Tuesday, May 28, 2013

Forgiveness Sets You Free

I first learnt about forgiveness when I was in school.  It's mentioned in the bible and in the Lord's Prayer, but I never really understood what it was all about.  I thought back then, that it was all about letting the other person off the hook; saying "I'm OK with what you did to me".  I thought it was all about setting the other person free.

So therefore, over the years, there have been many things that have happened that I have not wanted to forgive.  Being a person who used to hold onto stuff, this was probably even more of an issue to me than to some people.  I wanted people to understand what they'd done to me - although, interestingly, I rarely actually told them.  I wanted them to feel the pain that I felt.  However I doubt they ever did, when I couldn't tell them how I felt.  So instead, I carried around the pain and the inability to let the past go.

I've since found out that forgiveness has very little to do with the other person.  It's all do do with us - setting ourselves free of the past.  It is also often to do with reconciling ourselves with what we've experienced through our interaction with another person, but we do it for ourselves.  

It still can be difficult.  We have to understand that the other person may not have been able to do any better at that particular time in their lives.  This can be challenging if their behaviour contravenes our values.  However it's good to remember that we've all behaved less than impeccably at some point in our lives, even though we didn't intend to.

But that's not the hardest part.  That comes next when we have to forgive our part in it.  What do you mean? I hear you cry. It wasn't my fault.  I didn't ask for it to happen. No, I'm sure you didn't. People rarely do ask for unpleasant things to happen to them.  However there is usually emotional residue left around the fact that we let this stuff happen to us.  

We can have attachment to the fact we weren't stronger or wiser or more aware; that we didn't choose to walk away; that we didn't fight back.  Whatever it is, we need to forgive ourselves in order to complete the process and move on.  We are on our path, just like everyone else and it is pointless to beat ourselves up for not being far enough along before the event to have the insight that the event has given us.  After all, we learn and grow from the challenging experiences we have.

Once you've done all this, you will hopefully be able to see the event as just another experience of your life, that has positively made you into the person you are today.

Then you have set yourself free.

Wednesday, May 1, 2013

We Fear Change!

The credit for the title of this post has to go to my friend, Reid, who wrote this phrase on a piece of paper at a recent meeting.  However, I thought it was worthy of a bit more exploration in a blog article.

So, I've been pondering over this for the last few days.  Firstly I wondered how true it is.  Certainly for many of us, we like the status quo and resist change. But then there are the adventurous among us who often head off into the unknown.  I've known people who tell me change is a good thing, and they're right, but do these people also have their fears before they step off the metaphorical diving board?
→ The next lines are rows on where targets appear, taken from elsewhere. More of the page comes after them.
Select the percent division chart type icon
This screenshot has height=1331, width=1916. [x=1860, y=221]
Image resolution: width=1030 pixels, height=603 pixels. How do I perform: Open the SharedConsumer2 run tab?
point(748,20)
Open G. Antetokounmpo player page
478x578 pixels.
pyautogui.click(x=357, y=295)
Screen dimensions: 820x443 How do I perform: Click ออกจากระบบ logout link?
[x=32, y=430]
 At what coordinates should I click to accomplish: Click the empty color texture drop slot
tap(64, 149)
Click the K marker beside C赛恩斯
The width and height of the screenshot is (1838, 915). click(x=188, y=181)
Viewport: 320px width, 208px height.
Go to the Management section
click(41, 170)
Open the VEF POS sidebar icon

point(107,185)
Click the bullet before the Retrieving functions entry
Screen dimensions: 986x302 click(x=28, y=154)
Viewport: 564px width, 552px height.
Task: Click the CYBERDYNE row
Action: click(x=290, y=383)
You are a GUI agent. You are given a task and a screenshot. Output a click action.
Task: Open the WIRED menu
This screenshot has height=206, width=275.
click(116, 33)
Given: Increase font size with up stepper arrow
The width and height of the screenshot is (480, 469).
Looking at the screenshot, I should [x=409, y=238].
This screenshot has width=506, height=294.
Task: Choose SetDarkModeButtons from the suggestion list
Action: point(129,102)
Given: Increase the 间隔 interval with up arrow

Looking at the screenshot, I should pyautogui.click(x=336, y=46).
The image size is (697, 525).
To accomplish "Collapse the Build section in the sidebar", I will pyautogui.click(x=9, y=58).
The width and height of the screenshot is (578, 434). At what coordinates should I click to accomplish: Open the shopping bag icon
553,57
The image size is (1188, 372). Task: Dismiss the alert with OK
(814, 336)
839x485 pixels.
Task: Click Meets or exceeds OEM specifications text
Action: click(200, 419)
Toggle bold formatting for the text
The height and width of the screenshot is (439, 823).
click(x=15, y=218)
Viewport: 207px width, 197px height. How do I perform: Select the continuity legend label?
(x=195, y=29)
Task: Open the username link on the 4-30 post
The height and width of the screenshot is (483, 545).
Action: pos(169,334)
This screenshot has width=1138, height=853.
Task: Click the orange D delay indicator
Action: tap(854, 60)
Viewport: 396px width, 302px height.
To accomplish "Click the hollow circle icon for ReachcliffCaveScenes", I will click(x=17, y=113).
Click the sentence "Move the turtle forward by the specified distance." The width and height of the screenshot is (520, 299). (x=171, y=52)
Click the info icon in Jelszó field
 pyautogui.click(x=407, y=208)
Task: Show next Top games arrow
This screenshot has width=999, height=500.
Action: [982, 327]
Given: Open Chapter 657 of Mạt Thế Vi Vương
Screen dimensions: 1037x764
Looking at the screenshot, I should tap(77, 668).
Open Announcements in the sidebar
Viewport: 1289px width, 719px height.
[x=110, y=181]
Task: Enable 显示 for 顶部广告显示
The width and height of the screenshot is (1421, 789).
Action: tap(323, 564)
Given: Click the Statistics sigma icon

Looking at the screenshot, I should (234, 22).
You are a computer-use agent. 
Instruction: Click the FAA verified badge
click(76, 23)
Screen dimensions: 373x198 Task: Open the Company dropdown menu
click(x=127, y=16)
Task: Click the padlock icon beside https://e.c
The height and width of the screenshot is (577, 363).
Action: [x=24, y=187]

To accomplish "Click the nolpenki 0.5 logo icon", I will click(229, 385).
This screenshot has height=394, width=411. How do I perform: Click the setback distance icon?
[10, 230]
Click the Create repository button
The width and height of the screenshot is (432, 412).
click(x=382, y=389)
It's definitely true that the familiar is often seen as safe.  We know where we are with the present circumstances, even if we don't like them.  The new and unknown change may be better, but then it also may be worse.  The trouble is that we don't ever really know until we've made the change, and then it may be too late to go back.

The familiar protects us.  We know how to respond and what reaction we're going to get.  We know where and how we fit in.  We can easily visualise the future when it's exactly the same as the present.  The new is daunting and it often involves taking a leap of faith into the unknown.

So what is going to make us change.  Well for some of us, the thought of adventure is enough.  We take a deep breath and leap with a confidence that it'll be a good experience for us.  For others, change only happens when the present circumstances become too unpleasant, or when external circumstances force it.

Now, we're all influenced by external circumstances to some extent. So the way in which we adapt to forced change is also significant in our lives.  Do we fight against the inevitable or do we go with the flow?  Does it really do us any good to fight against the inevitable?  Well, for our personal stress levels, the answer is probably  no.  However there are may people throughout history who've managed to bring about great changes for the positive by not accepting externally enforced situations.

Often we don't know what to do for the best.  We oscillate between the different options available to us. Do we change or do we accept?  I find the best way is to try to split the arguments into those coming from the ego and those coming from the soul.  The soul has our highest good as it's focus.  It only wants what will expand us and help us to grow.  It will guide us to that which will fulfill us and help us use our gifts in the world.  The ego focuses on that which will keep us safe and therefore encourages us to do what will enable us to fit in, what will cause the least disruption and often comes from a place of fear.  The soul guidance comes from a place of love.

So I invite you to tune in to these 2 voices.  They both have their places in our lives, but it's good to be able to differentiate between them.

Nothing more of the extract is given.